Drosophila patterning is established by differential association of mRNAs with P bodies.

The primary embryonic axes in flies, frogs and fish are formed through translational regulation of localized transcripts before fertilization. In Drosophila melanogaster, the axes are established through the transport and translational regulation of gurken (grk) and bicoid (bcd) messenger RNA in the oocyte and embryo. Both transcripts are translationally silent while being localized within the oocyte along microtubules by cytoplasmic dynein. Once localized, grk is translated at the dorsoanterior of the oocyte to send a TGF-α signal to the overlying somatic cells. In contrast, bcd is translationally repressed in the oocyte until its activation in early embryos when it forms an anteroposterior morphogenetic gradient. How this differential translational regulation is achieved is not fully understood. Here, we address this question using ultrastructural analysis, super-resolution microscopy and live-cell imaging. We show that grk and bcd ribonucleoprotein (RNP) complexes associate with electron-dense bodies that lack ribosomes and contain translational repressors.

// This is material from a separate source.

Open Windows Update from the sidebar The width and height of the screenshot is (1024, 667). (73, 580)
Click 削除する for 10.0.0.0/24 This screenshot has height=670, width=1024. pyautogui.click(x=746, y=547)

These properties are characteristic of processing bodies (P bodies), which are considered to be regions of cytoplasm where decisions are made on the translation and degradation of mRNA. Endogenous grk mRNA forms dynamic RNP particles that become docked and translated at the periphery of P bodies, where we show that the translational activator Oo18 RNA-binding protein (Orb, a homologue of CEPB) and the anchoring factor Squid (Sqd) are also enriched. In contrast, an excess of grk mRNA becomes localized inside the P bodies, where endogenous bcd mRNA is localized and translationally repressed. Interestingly, bcd mRNA dissociates from P bodies in embryos following egg activation, when it is known to become translationally active. We propose a general principle of translational regulation during axis specification involving remodelling of transport RNPs and dynamic partitioning of different transcripts between the translationally active edge of P bodies and their silent core.